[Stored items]

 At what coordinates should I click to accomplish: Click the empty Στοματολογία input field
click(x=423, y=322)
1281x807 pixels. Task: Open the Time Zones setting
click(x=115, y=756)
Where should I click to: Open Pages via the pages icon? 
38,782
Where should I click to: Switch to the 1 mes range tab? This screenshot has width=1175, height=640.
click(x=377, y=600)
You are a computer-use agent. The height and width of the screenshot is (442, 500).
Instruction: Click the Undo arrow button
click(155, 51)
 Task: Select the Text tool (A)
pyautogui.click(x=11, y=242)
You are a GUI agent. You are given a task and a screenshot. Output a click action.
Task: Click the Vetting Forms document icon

* Problem to work on:
Copy out each line above, character for character.

* Finished exercise:
 At what coordinates should I click to accomplish: Click the empty Στοματολογία input field
click(x=423, y=322)
1281x807 pixels. Task: Open the Time Zones setting
click(x=115, y=756)
Where should I click to: Open Pages via the pages icon? 
38,782
Where should I click to: Switch to the 1 mes range tab? This screenshot has width=1175, height=640.
click(x=377, y=600)
You are a computer-use agent. The height and width of the screenshot is (442, 500).
Instruction: Click the Undo arrow button
click(155, 51)
 Task: Select the Text tool (A)
pyautogui.click(x=11, y=242)
You are a GUI agent. You are given a task and a screenshot. Output a click action.
Task: Click the Vetting Forms document icon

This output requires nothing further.